Valga como ejemplo de ello la narración de la periodista Sylvie Kauffman sobre la cena que tuvieron en Varsovia, el 24 de agosto de 1993, tête à tête, Boris Yeltsin, presidente de Rusia y su homólogo polaco, Lech Walesa, en la que el polaco arrancó al ruso, que había bebido en exceso, el compromiso de que Moscú no se opondría a que Polonia se incorporara a la OTAN. Una adhesión que sería seguida por Hungría, los checos y otros países, a la alianza militar ¡que los protegería de Rusia!

Respecto a Ucrania debe señalarse que este país, cuna de Rusia –la Rus de Kiev–, cuenta con una importante minoría de rusos, el 17.3 por ciento de la población, que es la más numerosa del mundo; y que, aunque el ucraniano es el idioma oficial, el ruso es la lingua franca, no solo de los rusos de origen, sino de un número significativo de ucranianos.

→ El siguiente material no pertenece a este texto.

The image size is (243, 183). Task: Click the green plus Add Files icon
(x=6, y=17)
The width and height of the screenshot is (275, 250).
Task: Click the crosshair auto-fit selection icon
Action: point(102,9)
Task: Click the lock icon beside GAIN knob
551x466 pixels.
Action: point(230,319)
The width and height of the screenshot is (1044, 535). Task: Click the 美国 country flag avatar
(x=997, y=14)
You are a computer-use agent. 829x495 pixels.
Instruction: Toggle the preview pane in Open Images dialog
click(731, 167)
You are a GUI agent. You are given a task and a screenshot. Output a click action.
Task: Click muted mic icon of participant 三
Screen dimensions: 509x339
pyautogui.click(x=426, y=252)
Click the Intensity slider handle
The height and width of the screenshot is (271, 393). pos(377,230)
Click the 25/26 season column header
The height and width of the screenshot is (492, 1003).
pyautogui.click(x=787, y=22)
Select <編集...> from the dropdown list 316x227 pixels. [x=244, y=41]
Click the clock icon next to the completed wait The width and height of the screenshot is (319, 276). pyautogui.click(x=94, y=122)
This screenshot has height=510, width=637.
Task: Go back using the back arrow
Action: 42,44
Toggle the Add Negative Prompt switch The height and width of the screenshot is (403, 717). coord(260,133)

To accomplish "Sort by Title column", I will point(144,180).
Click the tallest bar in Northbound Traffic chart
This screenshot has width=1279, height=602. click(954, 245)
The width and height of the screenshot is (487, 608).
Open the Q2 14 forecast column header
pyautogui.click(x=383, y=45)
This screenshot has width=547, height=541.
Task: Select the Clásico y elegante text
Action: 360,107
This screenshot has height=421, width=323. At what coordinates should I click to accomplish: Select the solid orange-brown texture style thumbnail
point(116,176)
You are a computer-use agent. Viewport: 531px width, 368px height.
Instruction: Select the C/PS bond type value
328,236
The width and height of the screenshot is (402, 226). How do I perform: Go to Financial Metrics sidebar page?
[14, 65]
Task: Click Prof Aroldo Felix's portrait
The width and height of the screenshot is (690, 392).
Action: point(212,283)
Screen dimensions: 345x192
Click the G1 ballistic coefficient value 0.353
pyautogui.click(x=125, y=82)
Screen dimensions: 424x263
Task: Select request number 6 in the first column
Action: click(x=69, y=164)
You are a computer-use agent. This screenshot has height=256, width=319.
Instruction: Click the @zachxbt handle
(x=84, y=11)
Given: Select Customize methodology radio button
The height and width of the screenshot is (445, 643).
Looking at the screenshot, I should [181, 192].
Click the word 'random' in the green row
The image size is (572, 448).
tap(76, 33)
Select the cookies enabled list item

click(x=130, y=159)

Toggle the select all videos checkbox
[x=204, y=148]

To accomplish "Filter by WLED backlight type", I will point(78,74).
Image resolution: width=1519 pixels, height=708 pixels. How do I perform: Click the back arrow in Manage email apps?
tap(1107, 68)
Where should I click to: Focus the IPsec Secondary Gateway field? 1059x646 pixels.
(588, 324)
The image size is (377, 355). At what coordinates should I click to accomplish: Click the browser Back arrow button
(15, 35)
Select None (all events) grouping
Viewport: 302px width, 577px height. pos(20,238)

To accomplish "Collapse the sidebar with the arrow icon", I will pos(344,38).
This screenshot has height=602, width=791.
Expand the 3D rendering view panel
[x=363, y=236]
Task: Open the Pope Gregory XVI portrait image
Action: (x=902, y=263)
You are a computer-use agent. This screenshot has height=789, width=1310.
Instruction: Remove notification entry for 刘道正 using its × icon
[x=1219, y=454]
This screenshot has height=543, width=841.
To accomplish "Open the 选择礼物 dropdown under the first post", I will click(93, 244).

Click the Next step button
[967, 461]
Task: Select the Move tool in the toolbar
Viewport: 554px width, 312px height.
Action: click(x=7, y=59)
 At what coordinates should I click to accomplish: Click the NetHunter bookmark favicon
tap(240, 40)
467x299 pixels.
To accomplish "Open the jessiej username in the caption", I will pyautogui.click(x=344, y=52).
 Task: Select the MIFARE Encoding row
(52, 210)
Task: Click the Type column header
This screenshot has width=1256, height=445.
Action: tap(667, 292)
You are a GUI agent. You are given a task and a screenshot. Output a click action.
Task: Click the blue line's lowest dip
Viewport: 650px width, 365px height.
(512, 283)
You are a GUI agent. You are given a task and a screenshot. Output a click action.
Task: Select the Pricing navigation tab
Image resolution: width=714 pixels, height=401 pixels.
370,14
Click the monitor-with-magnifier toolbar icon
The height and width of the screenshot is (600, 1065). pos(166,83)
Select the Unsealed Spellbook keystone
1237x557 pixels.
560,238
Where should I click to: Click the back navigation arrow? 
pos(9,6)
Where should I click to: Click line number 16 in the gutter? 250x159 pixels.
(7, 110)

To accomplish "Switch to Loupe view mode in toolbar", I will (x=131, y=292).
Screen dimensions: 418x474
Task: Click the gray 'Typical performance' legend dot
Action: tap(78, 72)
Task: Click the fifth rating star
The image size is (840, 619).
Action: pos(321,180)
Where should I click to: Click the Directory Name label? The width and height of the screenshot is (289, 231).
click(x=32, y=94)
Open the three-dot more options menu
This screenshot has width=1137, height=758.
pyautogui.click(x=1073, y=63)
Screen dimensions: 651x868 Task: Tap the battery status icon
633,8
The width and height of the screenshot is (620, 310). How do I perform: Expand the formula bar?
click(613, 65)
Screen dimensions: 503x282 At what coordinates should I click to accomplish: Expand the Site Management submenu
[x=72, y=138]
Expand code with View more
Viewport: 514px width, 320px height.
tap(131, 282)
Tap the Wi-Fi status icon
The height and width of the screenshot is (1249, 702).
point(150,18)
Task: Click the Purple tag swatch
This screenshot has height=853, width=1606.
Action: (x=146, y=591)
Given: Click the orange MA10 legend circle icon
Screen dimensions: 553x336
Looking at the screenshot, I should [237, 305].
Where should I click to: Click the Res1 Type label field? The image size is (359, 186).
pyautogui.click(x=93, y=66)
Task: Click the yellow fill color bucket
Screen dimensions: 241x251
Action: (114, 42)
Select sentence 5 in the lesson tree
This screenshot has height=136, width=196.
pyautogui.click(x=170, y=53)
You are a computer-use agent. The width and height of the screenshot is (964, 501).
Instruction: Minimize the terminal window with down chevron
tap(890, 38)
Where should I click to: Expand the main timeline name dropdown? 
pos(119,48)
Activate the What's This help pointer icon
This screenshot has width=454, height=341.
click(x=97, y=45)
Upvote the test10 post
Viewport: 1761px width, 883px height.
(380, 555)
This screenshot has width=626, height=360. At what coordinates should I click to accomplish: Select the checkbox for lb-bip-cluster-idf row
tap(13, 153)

Por otra parte, el país está literalmente dividido entre la Ucrania occidental que se siente y quiere ser Europa, y el este, identificado con Rusia; y que esta divergencia entre nacionales de un mismo país, provocó casi una guerra civil en 2014, con los disturbios en Kiev, conocidos como Euromaidán, que provocaron la destitución del presidente de la república, Viktor Yanukovich, tensiones separatistas en el Este, que aún existen y la anexión de Crimea y Sebastopol por parte de Rusia.

Respecto a la injerencia del Kremlin en las elecciones presidenciales de Estados Unidos y en la campaña del Brexit, no parecen diferir gran cosa con las conspiraciones que arma en el extranjero la CIA, los servicios secretos británicos y los de otros países. Habría que leer, por ejemplo, la más reciente novela de Vargas Llosa, Tiempos recios, en la que relata como la CIA invento el “peligro comunista” en la Guatemala de los años 50 del siglo pasado.

 

¿Qué hacer con Rusia?

La real politik –y también un sentido de justicia– aconseja atraer a Rusia, como lo sugiere e intenta ya el presidente galo, reconociendo el peso político que tiene; y, con ello, evitar eventuales alianzas Moscú-Pekín. Lograr que Rusia privilegie su condición europea sobre su condición asiática.

Respecto a Ucrania, está prevista una cumbre, el 9 de diciembre en París, ya que desde 2016 ninguna se había organizado, para relanzar el proceso de paz ucraniano. En el llamado “formato Normandía”, se reunirán Putin, el mandatario ucraniano Volodimir Zelensky, Ángela Merkel y Macron. La cumbre pondrá de nuevo en marcha los acuerdos de Minsk.

De lo que se trata, en ultima instancia, es de desactivar recelos, crear confianza y normalizar las relaciones de Rusia con Occidente, como lo quiere el 60 por ciento de los rusos.